Mama seufzt. Papa schaut zur Decke. Didrik atmet dramatisch.

»Didrik, nun reicht es mit den Dummheiten.« Wenn Mama so klingt, muß man auf der Hut sein. Aber Didrik verdreht die Augen und rutscht vom Stuhl zu Boden, wo er nun der Länge nach ausgestreckt liegt und heult: »Ich kann mich nicht rühren!«

Ebba platzt mit einem Riesengekicher heraus. Papa und Mama betrachten Didrik hilflos.

»Mein Blut gefriert!« Didrik versteift sich mit abgespreizten Armen und Beinen und weit aufgesperrten Augen. Ebba kullert neben ihn und kreischt vor Lachen.

»Wir bleiben hier, habe ich gesagt!« tobt Papa und macht Anstalten, die Küche zu verlassen.

»Was hast du vor?« fragt Mama.

Papa setzt eine beleidigte Miene auf. »Ein Video leihen.«

Er knallt laut die Türe hinter sich zu. Ebba versucht, mit dem Lachen aufzuhören. Didrik öffnet vorsichtig ein Auge und sieht Mama dastehen, wie sie, die Hände in die Hüften gestemmt, vor sich hinstarrt.

»Wir bleiben hier, habe ich gesagt!« ruft Papa, der gerade draußen am Küchenfenster vorbeigeht.

Kurz darauf läuft Didrik mit klopfendem Herzen durch den Ort. Beim letzten Hügel ist er so in Fahrt, daß der Schotter unter seinen Schuhen aufspritzt. Unruhig hält er unten auf der Wiese Ausschau nach Yrla. Ist sie gekommen? Ist sie wieder weggegangen? Ist sie auf dem Weg hierher, oder ist sie für alle Zeiten verschwunden?

Während er so läuft und schaut, entdecken ihn Ruben und seine beiden Anhängsel Alexander und Erik; die drei radeln gerade gelangweilt durch die Gegend. Aus Mangel an besserer Beschäftigung fahren sie drauflos, um ihm den Weg abzuschneiden. Als Didrik um die letzte Ecke biegt, stehen sie mit ihren Rädern wie eine Mauer vor ihm.

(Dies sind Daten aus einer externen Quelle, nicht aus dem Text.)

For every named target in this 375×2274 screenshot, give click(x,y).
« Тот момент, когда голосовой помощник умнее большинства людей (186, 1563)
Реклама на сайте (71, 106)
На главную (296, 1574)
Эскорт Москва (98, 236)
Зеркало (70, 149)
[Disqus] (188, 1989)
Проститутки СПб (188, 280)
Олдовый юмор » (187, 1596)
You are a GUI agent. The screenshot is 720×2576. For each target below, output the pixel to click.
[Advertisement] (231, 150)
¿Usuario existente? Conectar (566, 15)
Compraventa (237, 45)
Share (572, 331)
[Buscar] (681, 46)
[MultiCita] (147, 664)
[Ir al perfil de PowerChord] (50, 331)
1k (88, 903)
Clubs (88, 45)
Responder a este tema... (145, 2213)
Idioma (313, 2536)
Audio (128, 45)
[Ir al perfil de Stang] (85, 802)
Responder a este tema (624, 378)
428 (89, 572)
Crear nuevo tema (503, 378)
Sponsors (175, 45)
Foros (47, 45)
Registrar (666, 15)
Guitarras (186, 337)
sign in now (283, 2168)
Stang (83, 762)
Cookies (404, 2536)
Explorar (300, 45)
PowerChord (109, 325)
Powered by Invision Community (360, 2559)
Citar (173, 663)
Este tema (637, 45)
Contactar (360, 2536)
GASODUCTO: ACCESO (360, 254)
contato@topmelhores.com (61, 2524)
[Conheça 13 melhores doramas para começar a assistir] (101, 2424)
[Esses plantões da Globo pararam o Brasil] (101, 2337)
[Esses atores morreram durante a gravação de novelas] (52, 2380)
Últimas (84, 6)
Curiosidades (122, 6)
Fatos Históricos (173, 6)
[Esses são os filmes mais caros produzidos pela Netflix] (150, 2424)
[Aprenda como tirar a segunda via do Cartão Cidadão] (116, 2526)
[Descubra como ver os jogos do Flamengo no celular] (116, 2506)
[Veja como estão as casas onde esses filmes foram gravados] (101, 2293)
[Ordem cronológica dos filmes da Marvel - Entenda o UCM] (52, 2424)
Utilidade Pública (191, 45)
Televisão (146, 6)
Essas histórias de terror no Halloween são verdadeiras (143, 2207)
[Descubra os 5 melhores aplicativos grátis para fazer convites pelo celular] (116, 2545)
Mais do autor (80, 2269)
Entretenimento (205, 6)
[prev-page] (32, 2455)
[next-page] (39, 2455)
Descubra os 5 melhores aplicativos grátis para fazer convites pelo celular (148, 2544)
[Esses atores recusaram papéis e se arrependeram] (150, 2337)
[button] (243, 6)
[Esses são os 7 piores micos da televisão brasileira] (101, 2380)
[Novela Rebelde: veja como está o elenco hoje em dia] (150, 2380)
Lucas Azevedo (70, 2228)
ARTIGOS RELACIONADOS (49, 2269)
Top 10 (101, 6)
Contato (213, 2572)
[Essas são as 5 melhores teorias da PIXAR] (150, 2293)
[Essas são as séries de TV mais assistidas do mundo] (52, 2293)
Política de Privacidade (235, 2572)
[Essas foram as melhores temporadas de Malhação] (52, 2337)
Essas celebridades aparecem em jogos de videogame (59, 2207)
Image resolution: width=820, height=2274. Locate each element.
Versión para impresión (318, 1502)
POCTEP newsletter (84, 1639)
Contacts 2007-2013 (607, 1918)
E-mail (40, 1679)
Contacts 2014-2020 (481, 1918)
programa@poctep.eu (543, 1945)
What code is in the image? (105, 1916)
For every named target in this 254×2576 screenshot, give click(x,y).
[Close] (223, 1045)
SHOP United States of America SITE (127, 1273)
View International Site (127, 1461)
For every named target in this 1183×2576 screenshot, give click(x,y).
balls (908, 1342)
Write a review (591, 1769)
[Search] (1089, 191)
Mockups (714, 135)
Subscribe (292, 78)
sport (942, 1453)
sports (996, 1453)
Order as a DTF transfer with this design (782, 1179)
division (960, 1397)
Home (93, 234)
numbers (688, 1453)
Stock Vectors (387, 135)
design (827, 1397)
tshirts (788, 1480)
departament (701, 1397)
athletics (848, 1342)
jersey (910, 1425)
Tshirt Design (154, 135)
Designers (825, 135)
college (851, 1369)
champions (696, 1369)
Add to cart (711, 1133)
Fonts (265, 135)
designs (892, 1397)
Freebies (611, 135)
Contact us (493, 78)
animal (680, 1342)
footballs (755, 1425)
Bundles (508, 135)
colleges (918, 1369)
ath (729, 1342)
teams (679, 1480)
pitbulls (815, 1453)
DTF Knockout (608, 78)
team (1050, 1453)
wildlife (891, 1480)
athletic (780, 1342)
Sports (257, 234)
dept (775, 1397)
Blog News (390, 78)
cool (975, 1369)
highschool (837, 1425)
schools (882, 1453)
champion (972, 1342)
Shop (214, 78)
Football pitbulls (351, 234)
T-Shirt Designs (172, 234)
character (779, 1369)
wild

»Oho, was hast du es denn so eilig, bist du unterwegs zu deinem kleinen Klavierfräulein?« fragt Ruben.

Didrik kommt nicht weiter. Sie umringen ihn mit ihren Fahrrädern.

»Sollst du ihr deine goldigen Lieder vorspielen?« kichert Alexander.

»Nimm bloß Ohrenpfropfen zu deiner Liebsten mit!« tönt Erik.

»Macht Platz«, sagt Didrik und versucht sich vorbeizudrängen.

»Du bist es, der im Weg steht«, brummt Alexander und rückt drohend mit seinem Fahrrad näher. Dann fangen alle drei an, »I love you, I love you!« zu grölen. Ihre Münder sind weit aufgerissen, das einzige, was Didrik sieht, sind drei höhnisch lachende Öffnungen. Sobald er sich vorbeizudrücken sucht, hält ihn einer der drei mit seinem Fahrrad zurück. Ihre Stimmen werden immer schriller und ihre Augen immer boshafter. Sie fühlen sich stark, und etwas Grausames erscheint in ihren Gesichtern.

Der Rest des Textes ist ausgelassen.